Keep the tables in a dedicated bufferpool.
Let DB2 figure out whether it wants to use hashjoins or something else.

The rule of thumb is: If it's relational let the DBMS deal with it.

Cheers
Serge

--
Serge Rielau
DB2 SQL Compiler Development
IBM Toronto Lab
Nov 12 '05 #2
I have another experience with w2k, v7, fp10a.
Some times ago I wrote a select statement on 6-7 tables with 200 000 - 300
000 rows and 9-10 dictionary tables with a few number of rows. This query
always returned 1 row (it was a contract information) and lasted about 1
minute. Most of this time was taken for a compilation (we used query
optimization 3). And I had to write SQL stored procedure where I splited
this query on 2 parts: first I populate global temporary table with select
only over 6-7 large tables and second I join this temporary table with
dictionary tables. This SQL SP executed about 5 seconds...
Conclusion: DB2 optimizer - great thing in common, but sometimes...

Best regards,
Mark.
Keep the tables in a dedicated bufferpool.
Let DB2 figure out whether it wants to use hashjoins or something else.
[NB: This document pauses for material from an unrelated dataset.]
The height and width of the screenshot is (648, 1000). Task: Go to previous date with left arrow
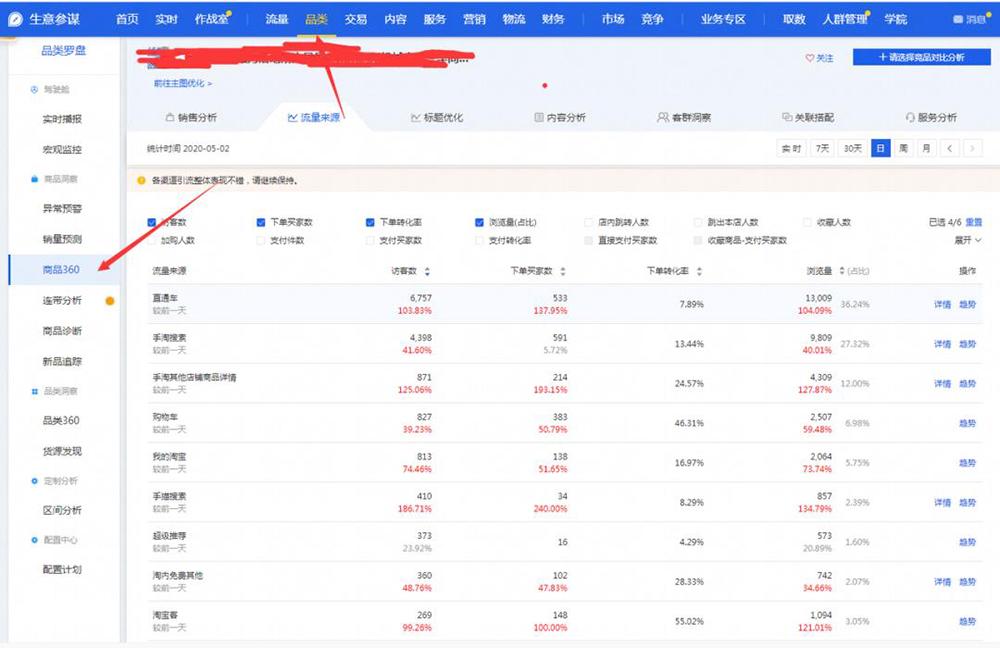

The rule of thumb is: If it's relational let the DBMS deal with it.


Nov 12 '05 #3
Mark,

Why did you use dynamic SQL?
If you could use a stored proc for the piecemeal you could equally have
written a proc with the whole join in it if you don't want to deal with
packages and the query doesn't execute often enough to stay in the cache.

Cheers
Serge
--
Serge Rielau
DB2 SQL Compiler Development
IBM Toronto Lab
Nov 12 '05 #4
> Why did you use dynamic SQL?

Sure, first of all I wrote this SP with static select, but it worked
considerable slower (as I remember ~ 30 sec opposite 3-5 sec), than this
splitted dynamic... (I didn't understand why and decided to use dynamic).
Nov 12 '05 #5
You may want to look at the DB2_REDUCED_OPT IMIZATION registry
variable. Set it to an integer value, and DB2 drops the optimization
level down for dynamic queries joining more tables than specified in
that integer. Very useful.

/T

"Mark Barinstein" <ma**@crk.vsi.r u> wrote in message news:<ca******* ****@serv3.vsi. ru>...
I have another experience with w2k, v7, fp10a.
Some times ago I wrote a select statement on 6-7 tables with 200 000 - 300
000 rows and 9-10 dictionary tables with a few number of rows. This query
always returned 1 row (it was a contract information) and lasted about 1
minute. Most of this time was taken for a compilation (we used query
optimization 3). And I had to write SQL stored procedure where I splited
this query on 2 parts: first I populate global temporary table with select
only over 6-7 large tables and second I join this temporary table with
dictionary tables. This SQL SP executed about 5 seconds...
Conclusion: DB2 optimizer - great thing in common, but sometimes...

Best regards,
Mark.
Keep the tables in a dedicated bufferpool.
Let DB2 figure out whether it wants to use hashjoins or something else.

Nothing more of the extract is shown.